Rankin looked him straight in the eyes.
“No, Jerry,” he said, “it ain’t so much that. I want it, o’ course, you know how I need it, an’ I want it more’n ever jus’ now, but I ain’t worried so much about that. I’ve got your word, an’ I know you never went back on it yet, to a friend, though you know, Jerry, that if it ’uld help you any, you could have your promise back, an’ give the post-office where it ’uld do the mos’ good. You know all you’d have to do ’uld be to say the word, don’t you?”
Garwood smiled again and leaned forward in his chair and laid one of his white hands on Rankin’s fat knee.
“Why, my boy,” he said, “you’ve been giving yourself a great deal of unnecessary trouble. You know me, don’t you?”
“Why, sure,” assented Rankin.
“Well, you ought to,” added Garwood, still smiling blandly, and a slight reproach was in his tone. “You should have known, Jim, that I realized you had done all in your power. I never for an instant blamed you; believe me when I say that. It only occurred to me that I could handle the little affair over at Pekin better than you could. I knew that you could never come at Pusey; I knew that you two never could agree in a thousand years, so I just took hold of it myself—not with very much hope, I confess, but I thought it worth trying. And luckily it came about all right in the end.”
“It’s all right, it’s all right, Jerry,” Rankin protested, waving his hand assuringly toward Garwood. “I only wanted to know that you felt all right about it, that’s all.” His great red face smiled on Garwood like a forgiven boy’s. But suddenly it hardened again into the face of a man.

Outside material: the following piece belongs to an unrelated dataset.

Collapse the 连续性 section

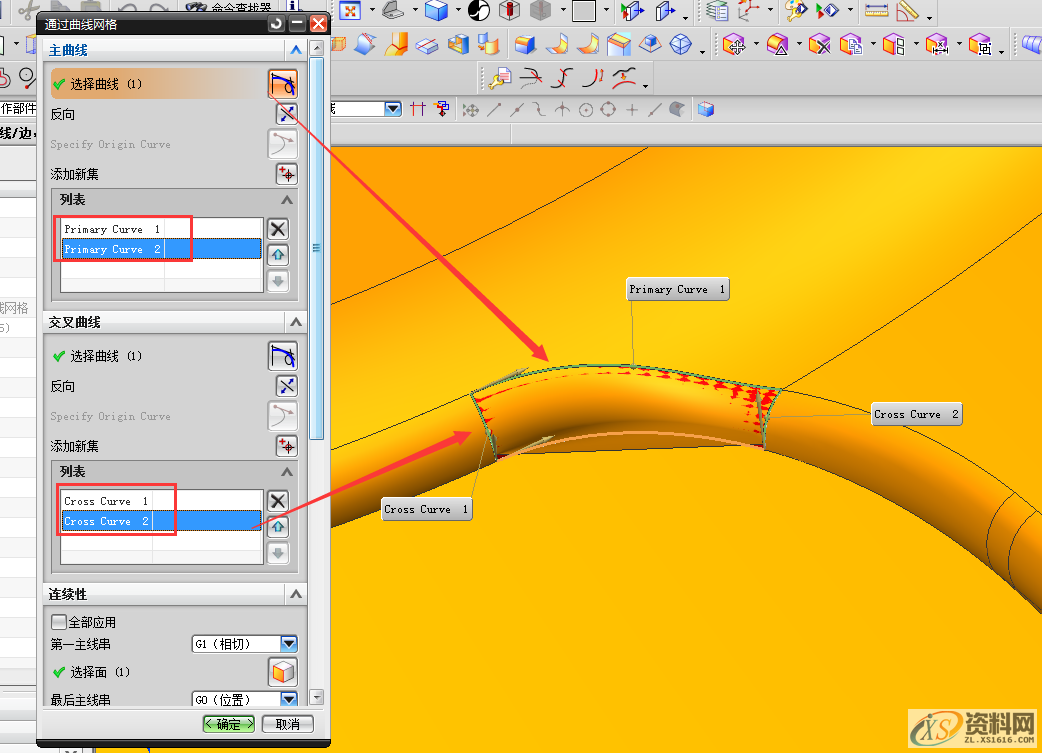coord(296,594)
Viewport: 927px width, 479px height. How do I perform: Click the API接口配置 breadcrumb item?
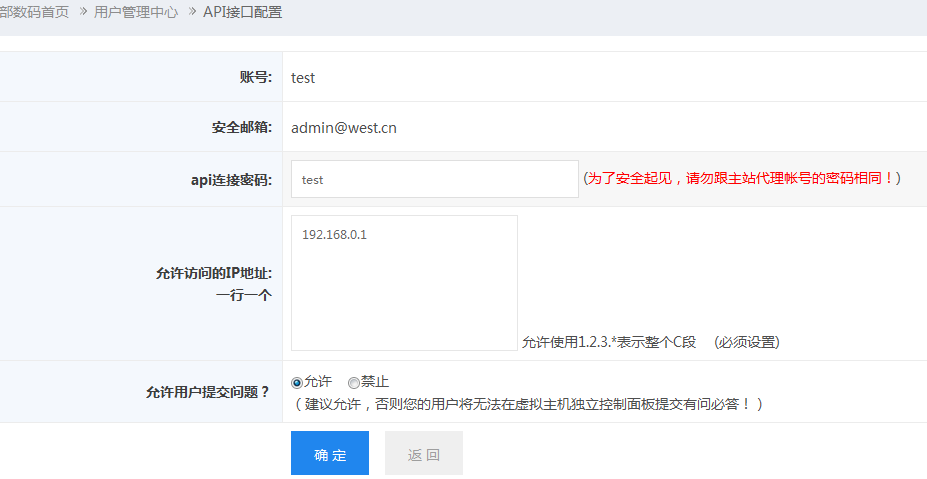(242, 13)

“You were right—I couldn’t ’a’ done nothin’ ’ith Pusey, damn him. My way’s different from yourn. Maybe yourn’s right. You believe in conciliatin’ ’em; I believe in killin’ ’em off. An’ your way won, that’s all. What ’id you have to promise him?”
Garwood was leaning back again, and had pressed the tips of his fingers together.
“Jim,” he said, beginning slowly, “I’ve learned a good deal about politics. I learned a good deal from you, and I picked up a good deal down at Washington during the session, and the chief thing I’ve learned is to go slow on promises. I told him, of course, that I’d take care of him. I told him that there was no use in our being enemies, none whatever; that we could just as well work together for the party’s good, and accomplish more that way than by keeping up a bitter factional war here in the county, because the first thing we knew we’d wake up some cold morning in November to find that the other fellows were all in and we were all out.”